Whether you have a growing side project, want to take the next step in your career, or are leading your own entrepreneurial venture, your personal brand can have a huge impact on your success. After all, your personal brand portrays who you are and how you add value to the world. But it can also hold you back if it’s not developed with intention and care.
At a recent Squad Talks event, Founder and CEO of Squad Isa Watson moderated a discussion between Kristina Budelis, Co-Founder & President of KitSplit and Forbes 30 under 30, Darren Harris, Co-Founder & CEO of PANNtv and VP at Goldman Sachs, and Prerna Singh, VP of Product at CoEdition and Co-Lead of Women in Product NYC, about the ins and outs of building your personal brand—even when you work at a company.
Truth is, brands happen whether you like it or not. According to Darren, “everyone has their own personal brand. Everyone’s going to think about you in some perspective.” Because of this inevitability, it’s crucial to be intentional with what you put out to the world.
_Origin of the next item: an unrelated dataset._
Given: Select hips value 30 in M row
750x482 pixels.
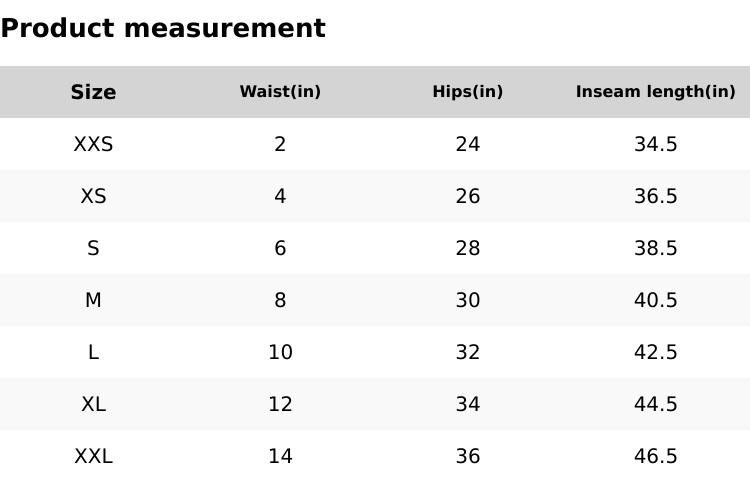Looking at the screenshot, I should (x=467, y=300).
Similarly, Kristina has become increasingly deliberate with her brand as her career has evolved from a video producer at The New Yorker to an entrepreneur in the electronics marketplace. She said,
Early on in my career, I think I had a LinkedIn because you’re supposed to, but I didn’t think that much, for example, about my different online presences and how important they could be. Over the years, I’ve realized they can have a big impact on how people perceive you—and the opportunities that are available.
The first step in cultivating your personal brand? Knowing the principles you want to project. One exercise that Darren does every year is to write out the resume he wants want to have in twenty years and then to think about his brand within that framework. Even if your goals eventually shift, having a destination in mind will help chart an initial course for your brand and navigate the steps in between.
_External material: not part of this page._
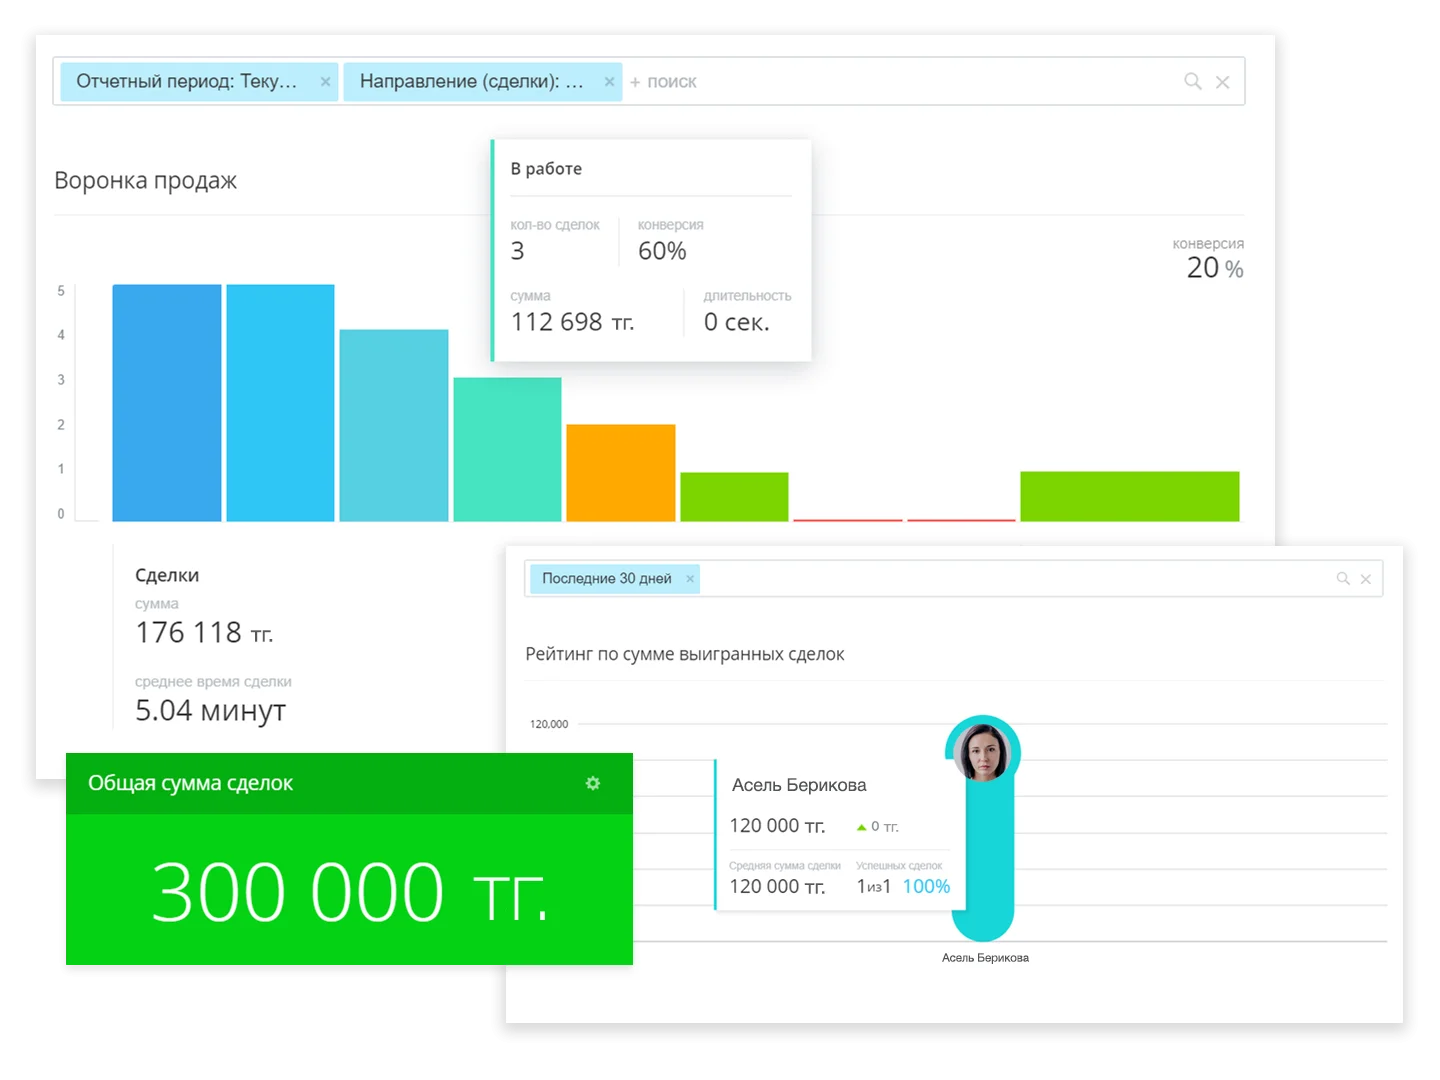Viewport: 1440px width, 1080px height.
Task: Click the 100% success rate link
Action: [926, 887]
Once you’ve decided on your core values, building a personal brand relies on a foundation of consistency. Prerna’s suggestion: pick a platform and show up. She added,
For me, I realized quickly that I struggle to publish my writing—I have a graveyard of Medium draft posts. But where I feel really authentic is in person, doing the on-the-ground community work. And so I focused myself doing events for Women in Product and a number of other organizations that I am a part of.
From there, building a personal brand is about compounding wins over time. She said, “It’s not about having to make this heroic effort to build your brand, it’s about every small thing that you do and that adds up over time.”
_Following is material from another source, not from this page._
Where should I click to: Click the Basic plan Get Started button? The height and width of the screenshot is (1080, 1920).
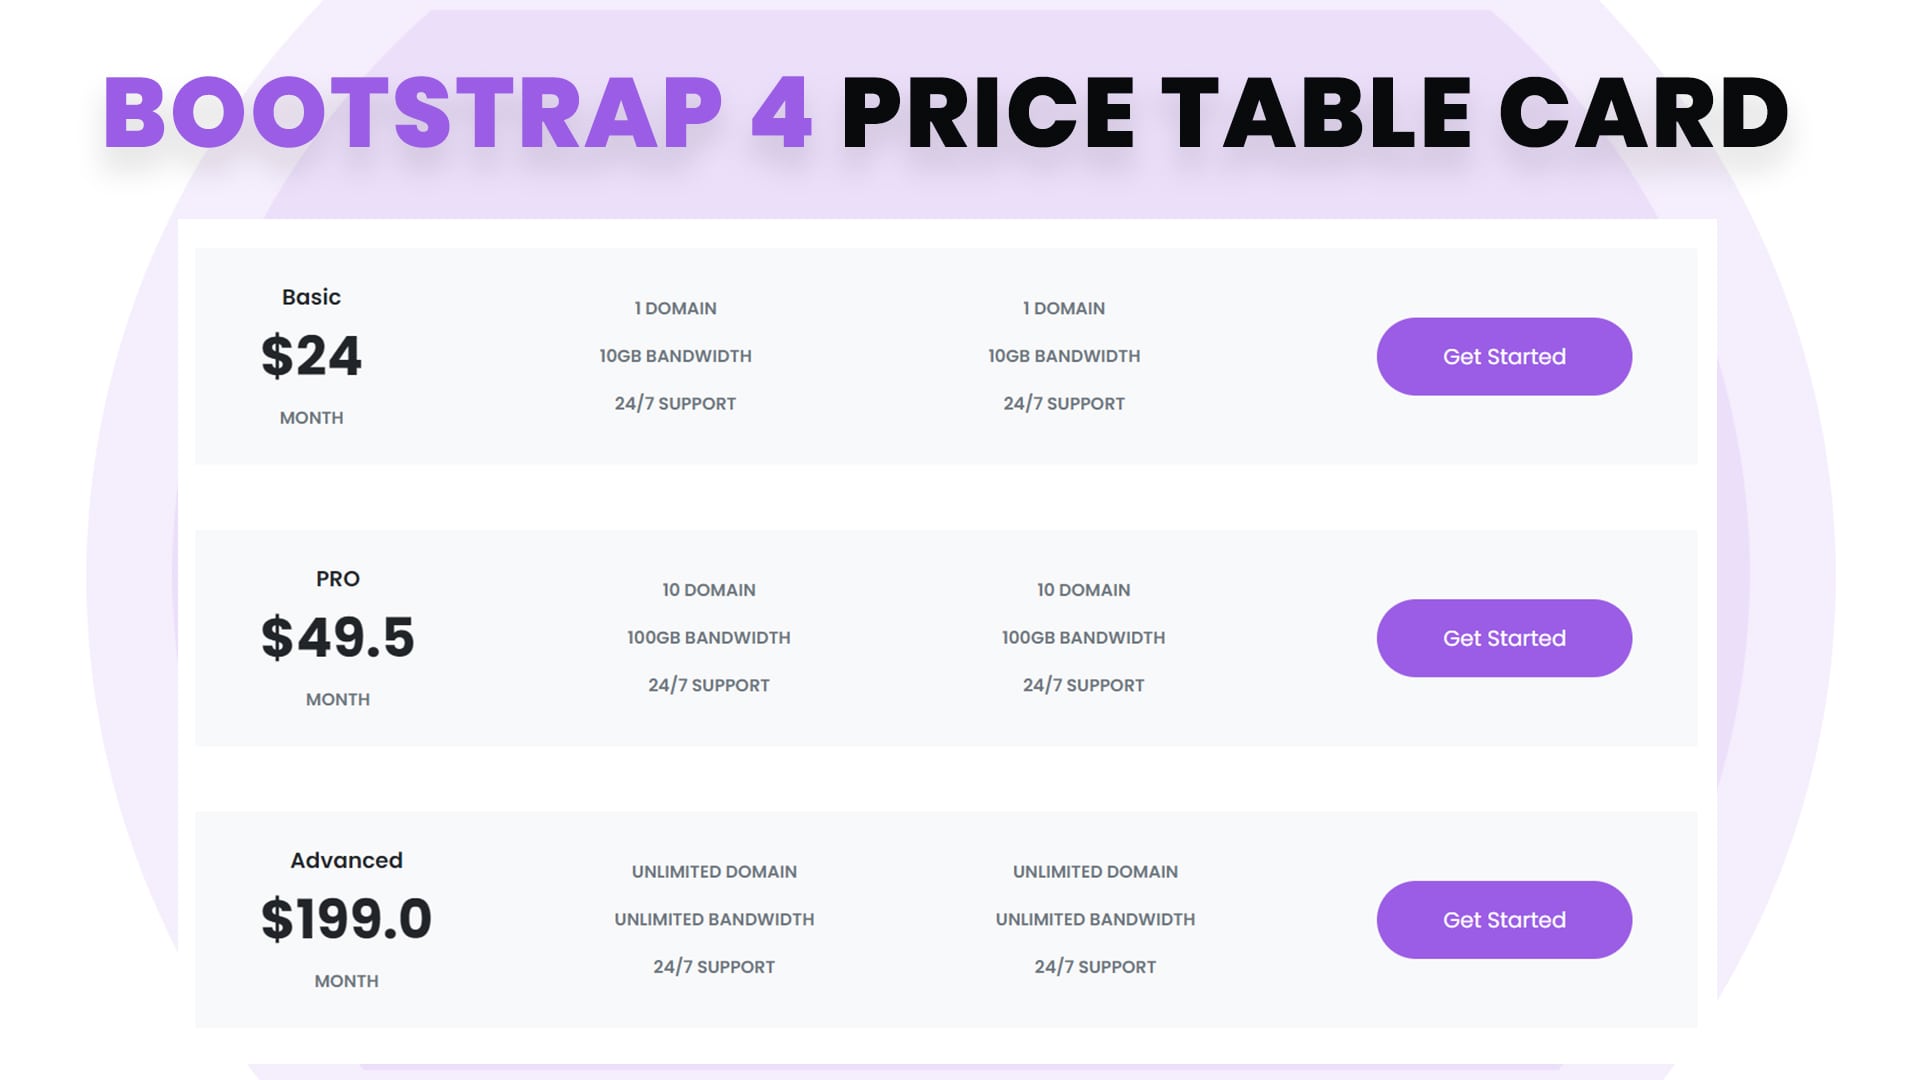tap(1504, 356)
Want some help in being consistent? If your platform is online, there are a lot of tools you can use. Isa mentioned some of our favorites: “On Twitter, I’ll schedule my tweets on Sunday for a week or two through Hootsuite when I feel like I’m in the mindset to do it. On Instagram, I actually have my pictures scheduled out for the next month on this app called Planoly. When it comes to consistency, sometimes it’s easier to work in batches than to hold yourself accountable throughout the week.”
Kristina also suggested creating a personal website. “Everyone Googles you, it’s just a fact. So it’s nice to have a result that you have more control over.” And if you’re looking to differentiate your brand within a larger corporation, Darren suggested becoming an expert in something: “we spread ourselves very thin, but if you become an expert in something, you can build personal relationships and become known as someone people can go to.”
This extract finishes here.